Brewster’s skill, knowledge and willingness to help has enhanced faculty members’ research capabilities and has allowed hundreds of students to be involved in research studies. “He possesses an enormous amount of technical knowledge regarding fabrication techniques and is always learning about new materials, fabrication tools and mechanical systems.
He helped develop equipment as sophisticated as an enclosed chamber and tripod lift system that allowed one of our researchers to be the first scientist to measure the metabolic rates of 300-pound Weddell seal pups in Antarctica and more simple nest boxes for a researcher studying birds,” wrote a faculty member. Another said, “He is extremely pleasant and enthusiastically helpful. He treats everyone with equal respect and kindness.” Brewster has been in his position for 10 years.
Center for Coastal Marine Sciences
Thomas Moylan is recognized as “amazingly responsive,” “full of initiative” and “genuinely positive” in his job managing the Cal Poly Pier. One supporter called him the “heart and soul of marine operations for the Center for Coastal Marine Sciences.”
He has served in his capacity since 2002, the year Cal Poly acquired the pier.
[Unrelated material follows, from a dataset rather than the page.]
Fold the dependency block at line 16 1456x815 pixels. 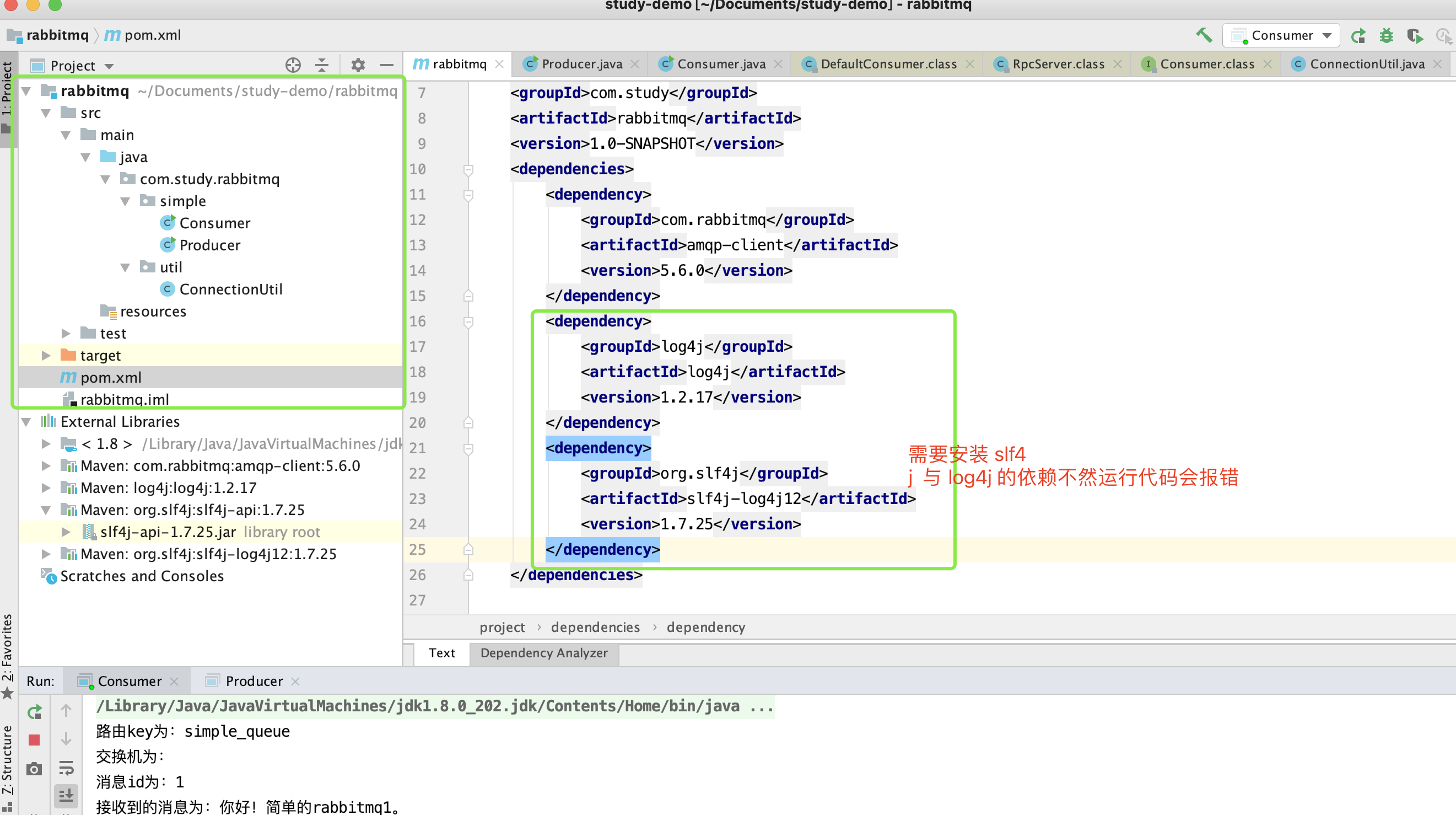468,322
He is credited with helping to build the program and the pier facility from the very beginning. “The level of responsibility, dedication, loyalty and breadth of support he provides exceeds the expectations of most facility and program managers,” wrote a nominator.
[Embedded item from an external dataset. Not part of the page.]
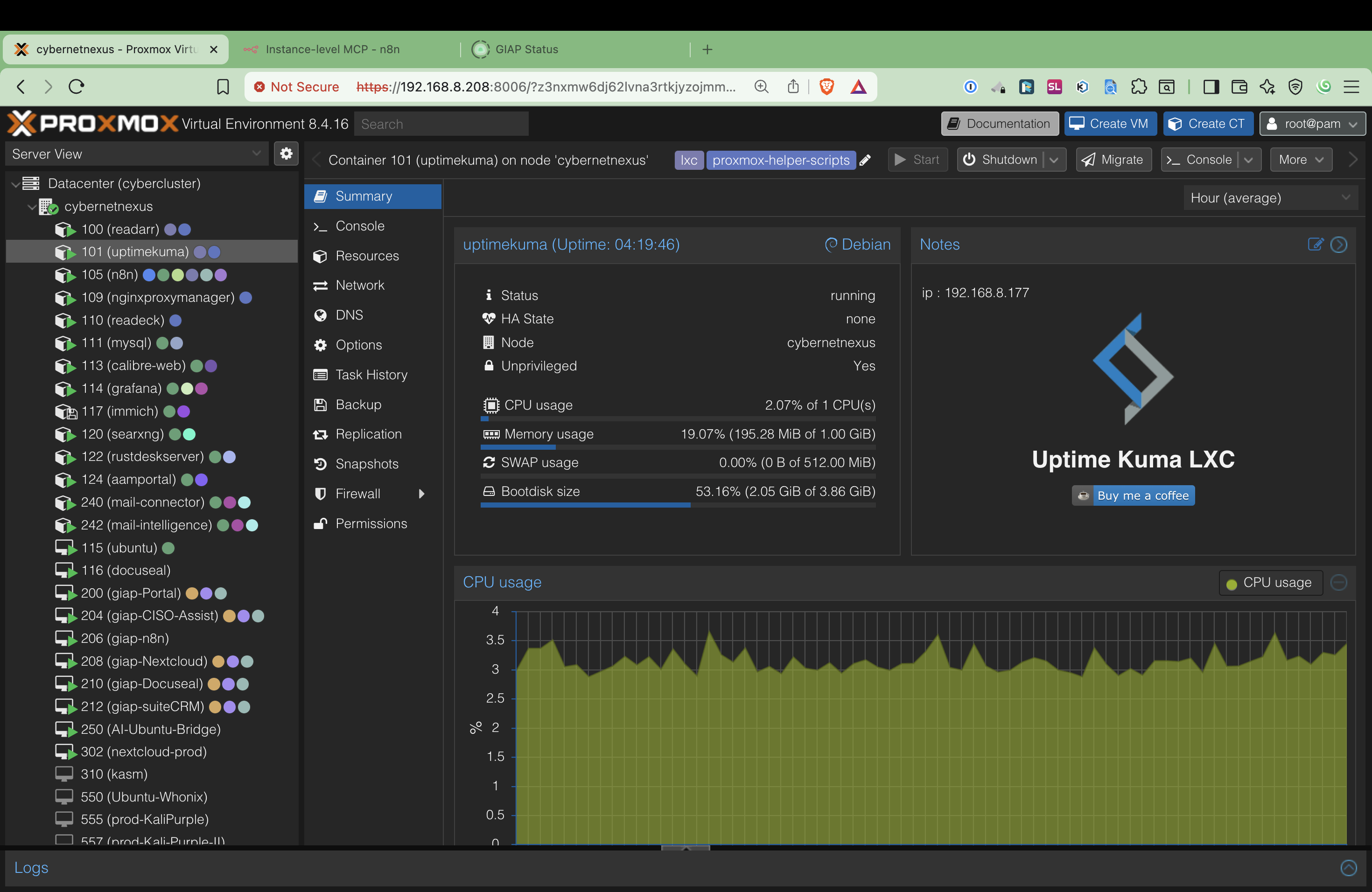
Task: Open the Snapshots panel
Action: [x=367, y=463]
The favorite part of Moylan’s job is working with students, faculty, staff and administrators to enhance Cal Poly’s marine science program. Twice a year Mr. Moylan organizes open house events at the pier that attract thousands of people who learn about the research activities of Cal Poly students and faculty.
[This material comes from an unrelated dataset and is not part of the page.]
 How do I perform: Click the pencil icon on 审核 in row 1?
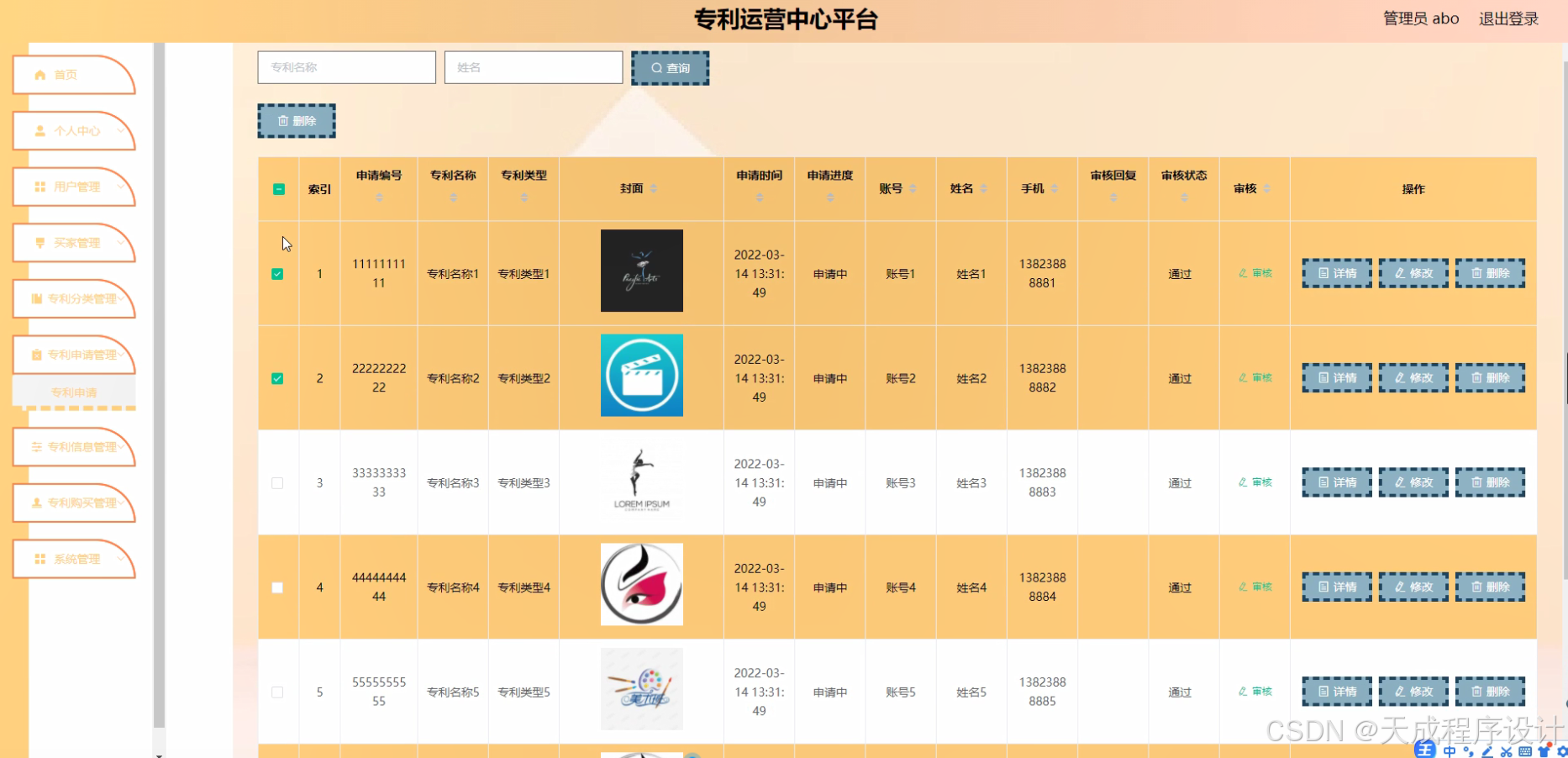tap(1242, 273)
These interactions among the students, the faculty and the public are valuable Cal Poly public outreach efforts and would not exist without Moylan’s dedication and hard work. “His job performance and expertise … is unparalleled,” wrote one supporter. “I cannot think of anyone – at Cal Poly or elsewhere – more qualified for the job.”
Learn by Doing Scholar Award
Published Research Award
Beth Chance, Karen McGaughey, Allan Rossman, Soma Roy
Beth Chance, Karen McGaughey, Allan Rossman and Soma Roy introduce students to the process of statistical investigations: asking meaningful research questions, collecting data, making inferences and drawing conclusions. The faculty introduce the concepts of statistical inference by using simulation and randomization methods.
Students toss coins, spin spinners, shuffle cards, and use web applets to learn, visualize and understand what chance outcomes mean and what results are unlikely to happen by chance alone.
To leverage modern technology to improve learning, the professors developed a suite of freely available applets that enable students to explore statistical concepts dynamically and visually.
The professors were awarded two National Science Foundation grants to develop and implement one of the first comprehensive curricula for introductory college-level statistics classes that utilizes an active-learning pedagogy throughout the curriculum; emphasizes the core logic of statistical inference using simulation and randomization-based methods with an intuitive and spiral approach; and emphasizes the overall process of statistical investigations.
These curricular materials have been and continue to be evaluated at scores of institutions across the country. The results have been presented at national and international conferences and published in leading statistics education journals.
Chance began teaching at Cal Poly in 1999; McGaughey, 2003; Rossman, 2001; Roy, 2008.